It was too hot that afternoon. I could see the beads of perspiration on her upper lip and the dark circles under her eyes. I started to fan her, but she turned her head away. She might rest if I left her alone, she said.

Once I would have gone back quietly to watch her asleep on the blue sofa - once I made excuses to be near her when she brushed her hair, a soft black cloak to cover me, hide me, keep me safe.

But not any longer. Not any more.

These were all the people in my life - my mother and Pierre, Christophine, Godfrey, and Sass who had left us.

I never looked at any strange negro. They hated us. They called us white cockroaches. Let sleeping dogs lie. One day a little girl followed my singing, 'Go away white cockroach, go away, go away.' I walked fast, but she walked faster. 'White cockroach, go away go away. Nobody want you. Go away.'

When I was safely home I sat close to the old wall at the end of the garden. It was covered with green moss soft as velvet and I never wanted to move again. Everything would be worse if I moved.

Christophine found me there when it was nearly dark, and I was so stiff she had to help me to get up. She said nothing, but next morning Tia was in the kitchen with her mother Maillotte, Christophine's friend. Soon Tia was my friend and I met her nearly every morning at the turn of the road to the river.

Sometimes we left the bathing pool at midday, sometimes we stayed till late afternoon. Then Tia would light a fire(fires always lit for her, sharp stones did not hurt her bare feet, I never saw her cry). We boiled green bananas in an old iron pot and ate them with our fingers out of a calabash and after we had eaten she slept at once. I could not sleep, but I wasn't quite awake as I lay in the shade looking at the pool - deep and dark green under the trees, brown-green if it had rained, but a bright sparkling green in the sun. The water was so clear that you could see the pebbles at the bottom of the shallow part. Blue and white and striped red. Very pretty. Late or early we parted at the turn of the road. My mother never asked me where I had been or what I had done.
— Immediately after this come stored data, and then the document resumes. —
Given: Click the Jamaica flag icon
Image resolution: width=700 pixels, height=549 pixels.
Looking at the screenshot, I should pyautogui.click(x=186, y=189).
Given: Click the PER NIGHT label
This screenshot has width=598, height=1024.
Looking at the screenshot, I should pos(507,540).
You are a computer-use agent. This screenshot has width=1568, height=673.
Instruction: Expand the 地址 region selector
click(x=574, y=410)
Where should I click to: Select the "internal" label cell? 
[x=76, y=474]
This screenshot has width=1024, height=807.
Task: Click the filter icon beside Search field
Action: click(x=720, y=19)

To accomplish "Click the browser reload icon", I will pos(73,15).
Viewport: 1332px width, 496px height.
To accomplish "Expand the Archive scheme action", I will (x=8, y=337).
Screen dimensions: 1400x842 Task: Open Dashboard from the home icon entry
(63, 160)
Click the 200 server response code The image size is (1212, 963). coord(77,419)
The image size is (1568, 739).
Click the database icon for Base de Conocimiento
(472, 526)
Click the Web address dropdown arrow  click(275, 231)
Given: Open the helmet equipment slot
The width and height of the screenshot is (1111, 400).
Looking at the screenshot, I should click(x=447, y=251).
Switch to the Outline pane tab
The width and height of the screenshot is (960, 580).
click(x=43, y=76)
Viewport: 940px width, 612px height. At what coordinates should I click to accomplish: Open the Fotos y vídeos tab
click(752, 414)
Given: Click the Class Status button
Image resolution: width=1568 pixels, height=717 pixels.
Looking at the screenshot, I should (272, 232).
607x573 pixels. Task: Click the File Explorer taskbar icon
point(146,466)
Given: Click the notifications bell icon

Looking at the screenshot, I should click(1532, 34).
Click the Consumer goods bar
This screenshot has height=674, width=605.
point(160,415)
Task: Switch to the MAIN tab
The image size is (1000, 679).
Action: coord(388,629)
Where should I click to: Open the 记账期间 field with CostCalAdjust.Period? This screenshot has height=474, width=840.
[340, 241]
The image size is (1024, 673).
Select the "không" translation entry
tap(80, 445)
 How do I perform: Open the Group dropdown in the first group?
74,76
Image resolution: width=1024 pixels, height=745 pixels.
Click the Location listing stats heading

Christophine had given me some new pennies which I kept in the pocket of my dress. They dropped out one morning so I put them on a stone. They shone like gold in the sun and Tia stared. She had small eyes, very black, set deep in her head.

Then she bet me three of the pennies that I couldn't turn a somersault under water 'like you say you can'.

'Of course I can.'

'I never see you do it,' she said. 'Only talk.'

'Bet you all the money I can,' I said.

But after one somersault I still turned and came up choking. Tia laughed and told me that it certainly look like I drown dead that time. Then she picked up the money.

'I did do it,' I said when I could speak, but she shook her head. I hadn't done it good and besides pennies didn't buy much. Why did I look at her like that?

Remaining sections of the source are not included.